Posted on 12/04/2005 2:30:58 PM PST by Fractal Trader

Scientists mapping the seabed under a proposed wind farm in Nantucket Sound were stunned by their find: evidence of a submerged forest under 6 feet of mud.

It's hardly the lost city of Atlantis, but the piece of birch wood, the yellowish-green grass, soil, and insect parts appear to be part of a forest floor that lined the coastline 5,500 years ago, before being swallowed by the sea that rose after the last ice age. Nearby is evidence of a drowned kettle pond and marsh.

The find has scientists abuzz because if a preserved forest rests below the sea, maybe artifacts from ancient cultures do, too -- items that could help answer some of the most vexing questions about early people in North America. As more energy projects are proposed off New England, archaeologists say, there will be more opportunity for even bigger finds.

''We've been arguing for years whether there are remnant prehistoric landscapes out there and now we know they can exist," said Victor Mastone, director and chief archaeologist of the Massachusetts Board of Underwater Archaeological Resources. ''This means there is the potential to go after the big theory of how did people get here and how they lived."

Cape Wind Associates, which has proposed the wind farm, redesigned the 130-turbine project this year to avoid the discovered area.
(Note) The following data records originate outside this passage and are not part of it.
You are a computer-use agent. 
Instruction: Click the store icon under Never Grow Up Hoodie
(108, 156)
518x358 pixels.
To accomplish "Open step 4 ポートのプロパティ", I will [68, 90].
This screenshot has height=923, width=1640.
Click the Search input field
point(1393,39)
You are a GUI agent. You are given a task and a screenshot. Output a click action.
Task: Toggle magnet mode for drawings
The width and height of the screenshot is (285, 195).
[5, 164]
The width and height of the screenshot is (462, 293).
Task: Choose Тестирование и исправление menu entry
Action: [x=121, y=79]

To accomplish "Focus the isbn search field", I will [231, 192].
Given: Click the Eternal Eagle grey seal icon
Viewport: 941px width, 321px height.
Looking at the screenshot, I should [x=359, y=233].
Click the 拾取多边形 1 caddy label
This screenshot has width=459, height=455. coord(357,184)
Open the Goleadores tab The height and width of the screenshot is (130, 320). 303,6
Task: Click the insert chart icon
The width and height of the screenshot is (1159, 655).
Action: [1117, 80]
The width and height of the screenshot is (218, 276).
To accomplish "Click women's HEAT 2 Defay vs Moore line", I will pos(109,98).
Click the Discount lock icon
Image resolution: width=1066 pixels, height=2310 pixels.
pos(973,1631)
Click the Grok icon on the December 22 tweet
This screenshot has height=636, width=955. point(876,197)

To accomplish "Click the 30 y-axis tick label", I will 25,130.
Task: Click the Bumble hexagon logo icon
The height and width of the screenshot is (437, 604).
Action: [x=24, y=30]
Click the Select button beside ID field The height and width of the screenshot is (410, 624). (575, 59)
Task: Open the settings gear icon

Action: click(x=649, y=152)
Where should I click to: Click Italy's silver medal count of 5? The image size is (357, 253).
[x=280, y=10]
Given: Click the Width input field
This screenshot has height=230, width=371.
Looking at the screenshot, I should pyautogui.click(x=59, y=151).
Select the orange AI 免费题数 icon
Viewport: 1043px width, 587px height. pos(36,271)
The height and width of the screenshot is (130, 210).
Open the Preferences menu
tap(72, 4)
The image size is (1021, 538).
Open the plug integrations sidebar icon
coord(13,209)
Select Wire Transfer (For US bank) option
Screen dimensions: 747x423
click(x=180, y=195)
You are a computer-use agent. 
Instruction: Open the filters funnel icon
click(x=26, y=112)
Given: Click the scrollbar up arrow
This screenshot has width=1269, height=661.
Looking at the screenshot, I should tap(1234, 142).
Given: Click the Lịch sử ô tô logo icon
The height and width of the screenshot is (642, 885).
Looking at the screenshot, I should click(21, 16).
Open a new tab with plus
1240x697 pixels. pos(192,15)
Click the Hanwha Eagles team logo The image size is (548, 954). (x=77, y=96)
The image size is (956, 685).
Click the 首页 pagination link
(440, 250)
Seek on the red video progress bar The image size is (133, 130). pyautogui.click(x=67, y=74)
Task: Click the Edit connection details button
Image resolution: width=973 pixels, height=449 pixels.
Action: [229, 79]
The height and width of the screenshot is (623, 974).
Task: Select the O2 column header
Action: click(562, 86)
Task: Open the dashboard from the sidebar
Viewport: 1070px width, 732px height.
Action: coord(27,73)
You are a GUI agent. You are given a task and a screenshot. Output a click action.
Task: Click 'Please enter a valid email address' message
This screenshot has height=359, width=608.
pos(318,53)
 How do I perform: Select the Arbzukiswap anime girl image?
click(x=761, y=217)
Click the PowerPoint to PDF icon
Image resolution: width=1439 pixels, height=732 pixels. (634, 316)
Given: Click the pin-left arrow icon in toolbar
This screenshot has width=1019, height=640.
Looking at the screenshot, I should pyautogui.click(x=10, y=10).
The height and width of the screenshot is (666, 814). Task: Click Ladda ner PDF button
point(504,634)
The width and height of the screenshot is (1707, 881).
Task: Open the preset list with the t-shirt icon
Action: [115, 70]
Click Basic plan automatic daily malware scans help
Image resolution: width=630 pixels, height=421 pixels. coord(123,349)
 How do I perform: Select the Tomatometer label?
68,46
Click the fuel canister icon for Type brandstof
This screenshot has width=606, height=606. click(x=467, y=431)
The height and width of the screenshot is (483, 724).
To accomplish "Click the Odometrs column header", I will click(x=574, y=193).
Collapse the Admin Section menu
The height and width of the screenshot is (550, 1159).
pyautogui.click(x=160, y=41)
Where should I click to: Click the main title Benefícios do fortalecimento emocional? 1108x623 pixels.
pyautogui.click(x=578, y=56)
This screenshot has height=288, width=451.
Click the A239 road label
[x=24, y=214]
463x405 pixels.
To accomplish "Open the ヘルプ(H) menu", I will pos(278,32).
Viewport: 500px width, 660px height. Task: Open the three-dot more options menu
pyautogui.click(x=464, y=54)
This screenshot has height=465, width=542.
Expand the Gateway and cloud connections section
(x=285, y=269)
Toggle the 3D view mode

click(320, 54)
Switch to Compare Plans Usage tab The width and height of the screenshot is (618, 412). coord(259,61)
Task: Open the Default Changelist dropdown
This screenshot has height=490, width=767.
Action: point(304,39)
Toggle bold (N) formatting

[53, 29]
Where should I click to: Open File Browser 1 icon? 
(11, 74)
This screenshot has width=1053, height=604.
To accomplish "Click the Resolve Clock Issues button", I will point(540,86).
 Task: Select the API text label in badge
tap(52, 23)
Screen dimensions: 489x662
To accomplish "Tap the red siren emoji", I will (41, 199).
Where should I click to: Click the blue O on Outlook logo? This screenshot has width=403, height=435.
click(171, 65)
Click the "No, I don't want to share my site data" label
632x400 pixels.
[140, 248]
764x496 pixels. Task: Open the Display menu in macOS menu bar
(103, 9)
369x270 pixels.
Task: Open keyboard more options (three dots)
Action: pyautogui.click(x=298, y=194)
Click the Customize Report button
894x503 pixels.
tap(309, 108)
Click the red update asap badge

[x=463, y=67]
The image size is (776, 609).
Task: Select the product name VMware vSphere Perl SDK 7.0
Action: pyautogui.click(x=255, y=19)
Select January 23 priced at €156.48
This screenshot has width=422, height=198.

So much of the world's water was locked up in glaciers during the ice age, ocean levels plummeted at least 300 feet. New England's continental shelf was exposed and in some places, the coastline extended more than 75 miles from its current location.

[SNIP]

The earliest evidence of Native Americans in New England has come from around this time -- a period when hunters could have walked from Falmouth to Nantucket.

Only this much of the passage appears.